Rapport parallèle sur la mise en œuvre par le Canada de la Déclaration et du Programme d’action de Beijing
Selon un nouveau rapport préparé par un réseau d’ONG, de syndicats et d’expertes indépendantes et édité par le Centre canadien de politiques alternatives, les cinq dernières années ont été marquées par un ralentissement des progrès visant à combler l’écart entre le bien-être des femmes et celui des hommes au Canada. Le rapport met en lumière les secteurs où l’inégalité persiste ou a empiré et aborde les enjeux prioritaires identifiés à Beijing en 1995.
On note que, malgré leurs gains dans le domaine de l’éducation, les femmes ne comptent que pour 25% de tous les cadres supérieurs. Le pourcentage de femmes vivant dans la pauvreté a augmenté au cours des 20 dernières années à plus de 13% aujourd’hui, et il est toujours systématiquement plus élevé que celui des hommes. Les femmes autochtones, racisées ou en situation de handicap sont surreprésentées parmi les femmes pauvres. Les taux d’emploi des femmes ont augmenté entre 1995 et 2000, mais sont demeurés stagnants au cours de la dernière décennie et systématiquement inférieurs aux taux d’emploi des hommes.
Par ailleurs, plus d’un million de femmes ont signalé avoir subi des agressions sexuelles ou la violence d’un partenaire au cours des cinq dernières années. Les taux de violence par un partenaire ont diminué d’à peine 1% au cours des deux dernières décennies, avec 6,2% de la population signalant aujourd’hui avoir subi de tels incidents de violence, par comparaison à 7,4% en 1999. Les taux d’agressions sexuelles ont légèrement augmenté, de 2,1% en 1999 à 2,4% aujourd’hui. Les femmes et les filles autochtones sont trois fois plus susceptibles que les non-autochtones d’être victimes de violence. En réalité, la violence infligée aux filles et aux femmes autochtones a atteint des niveaux tels qu’elle a suscité la visite au Canada de nombreux organes multilatéraux des droits de la personne.

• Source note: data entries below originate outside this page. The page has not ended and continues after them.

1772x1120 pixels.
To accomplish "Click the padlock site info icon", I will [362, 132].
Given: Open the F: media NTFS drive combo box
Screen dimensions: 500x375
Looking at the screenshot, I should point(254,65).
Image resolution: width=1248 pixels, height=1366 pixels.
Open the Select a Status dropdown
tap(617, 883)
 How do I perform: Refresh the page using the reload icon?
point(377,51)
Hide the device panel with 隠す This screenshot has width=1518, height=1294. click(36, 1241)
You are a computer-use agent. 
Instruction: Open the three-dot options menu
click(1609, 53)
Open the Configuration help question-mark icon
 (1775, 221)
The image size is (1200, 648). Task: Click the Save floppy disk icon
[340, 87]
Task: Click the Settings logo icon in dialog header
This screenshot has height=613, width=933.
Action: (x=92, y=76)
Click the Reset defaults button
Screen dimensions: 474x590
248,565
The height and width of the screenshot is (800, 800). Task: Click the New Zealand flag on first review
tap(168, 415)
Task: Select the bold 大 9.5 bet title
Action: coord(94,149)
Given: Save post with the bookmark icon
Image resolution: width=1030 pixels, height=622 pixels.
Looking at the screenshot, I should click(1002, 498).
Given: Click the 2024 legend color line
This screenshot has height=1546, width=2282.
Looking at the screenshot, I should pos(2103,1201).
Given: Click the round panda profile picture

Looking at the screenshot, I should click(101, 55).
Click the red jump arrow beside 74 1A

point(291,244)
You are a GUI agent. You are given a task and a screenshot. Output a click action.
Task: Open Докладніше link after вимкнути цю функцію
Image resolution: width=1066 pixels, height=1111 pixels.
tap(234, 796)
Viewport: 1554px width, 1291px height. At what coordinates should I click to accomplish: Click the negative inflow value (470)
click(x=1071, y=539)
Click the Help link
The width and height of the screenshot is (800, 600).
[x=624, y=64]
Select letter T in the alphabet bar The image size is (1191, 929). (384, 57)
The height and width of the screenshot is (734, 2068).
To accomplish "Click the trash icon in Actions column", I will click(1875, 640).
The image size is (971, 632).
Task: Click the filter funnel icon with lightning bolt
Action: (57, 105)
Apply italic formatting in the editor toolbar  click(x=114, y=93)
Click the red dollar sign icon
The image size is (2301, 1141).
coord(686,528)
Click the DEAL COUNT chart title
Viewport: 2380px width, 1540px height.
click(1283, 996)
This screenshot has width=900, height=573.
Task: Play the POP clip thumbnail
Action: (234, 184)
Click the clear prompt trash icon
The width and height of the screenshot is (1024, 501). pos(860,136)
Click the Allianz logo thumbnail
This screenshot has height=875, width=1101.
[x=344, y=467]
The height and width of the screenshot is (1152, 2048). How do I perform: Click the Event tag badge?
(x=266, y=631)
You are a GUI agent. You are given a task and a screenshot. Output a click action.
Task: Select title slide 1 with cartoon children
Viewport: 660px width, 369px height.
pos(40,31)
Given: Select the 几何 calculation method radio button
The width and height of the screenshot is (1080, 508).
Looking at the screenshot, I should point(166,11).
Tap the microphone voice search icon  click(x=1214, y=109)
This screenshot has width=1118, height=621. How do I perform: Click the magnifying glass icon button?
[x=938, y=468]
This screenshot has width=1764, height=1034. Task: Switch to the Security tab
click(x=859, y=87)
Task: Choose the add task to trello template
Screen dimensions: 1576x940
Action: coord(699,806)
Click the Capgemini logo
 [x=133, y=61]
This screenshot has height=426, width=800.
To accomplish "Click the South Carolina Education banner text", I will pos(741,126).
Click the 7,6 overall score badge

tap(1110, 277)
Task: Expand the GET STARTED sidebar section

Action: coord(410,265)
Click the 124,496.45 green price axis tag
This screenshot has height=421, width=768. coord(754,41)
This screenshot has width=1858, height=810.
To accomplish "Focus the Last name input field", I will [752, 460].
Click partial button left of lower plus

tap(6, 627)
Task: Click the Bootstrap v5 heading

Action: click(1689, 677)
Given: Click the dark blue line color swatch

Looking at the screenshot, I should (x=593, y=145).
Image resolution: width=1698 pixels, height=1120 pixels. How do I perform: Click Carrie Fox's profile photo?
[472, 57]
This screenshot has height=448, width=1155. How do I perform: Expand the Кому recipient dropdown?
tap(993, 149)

Chaque section du rapport examine les facteurs qui contribuent à l’inégalité, mais il ne faut pas oublier qu'ils se recoupent et s’influencent mutuellement. Certains facteurs refont obstinément surface tout au long du rapport. Des thèmes récurrents dans toutes les sections comprennent notamment un ralentissement marqué des progrès quant aux mesures visant à combler l’écart entre le bien-être des femmes et celui des hommes. Il y a également des différences importantes et persistantes entre différents groupes de femmes, les femmes autochtones, racisées ou immigrantes, de même que les femmes en situation de handicap, qui subissent de façon disproportionnée les conséquences de l’inégalité.
L’absence d’un plan d’action panministériel détaillé sur l’égalité entre les sexes, ou de stratégies nationales en matière de logement et de réduction de la pauvreté, empêche le gouvernement du Canada de faire des progrès concertés en vue de garantir aux femmes qu’elles ne seront pas privées d’une sécurité économique et personnelle de base seulement parce qu’elles sont des femmes. De plus, en conséquence de l’absence systématique d’analyse différenciée selon les sexes (ADS), les politiques et programmes échouent à répondre aux besoins spécifiques des femmes. Au fil des ans, le Canada a aussi bafoué plusieurs de ses engagements envers l’égalité des femmes alors qu'il devrait se conformer aux recommandations des organes de suivi des traités de l’ONU. Il devrait aussi mettre en oeuvre son Plan d’action national sur les femmes, la paix et la sécurité, et s’assurer que son aide internationale soit conforme aux normes internationales des droits de la personne.
L’inefficacité des initiatives gouvernementales actuelles est également déconcertante. Les initiatives en cours qui minent directement les dispositions de la Déclaration et du Programme d’action de Beijing comprennent la Prestation universelle pour la garde d’enfants, les engagements envers le partage du revenu des couples et l’Initiative sur la santé maternelle qui n’autorise pas le financement de services d’avortement. Des enseignements précieux et des pratiques novatrices se sont également perdus en raison des compressions à Condition féminine Canada, de l’adoption de politiques ne tenant pas compte de l’égalité des sexes et des coupures au financement des organisations menant des activités de recherche et de counseling politique sur les meilleures pratiques pour réaliser l’égalité entre les sexes. L’absence de données clés sur la condition des femmes, y compris l’élimination de la forme détaillée du recensement, réduit d’autant la faisabilité d’une ADS, diminuant la capacité du gouvernement à produire des recherches efficaces en matière de politiques publiques.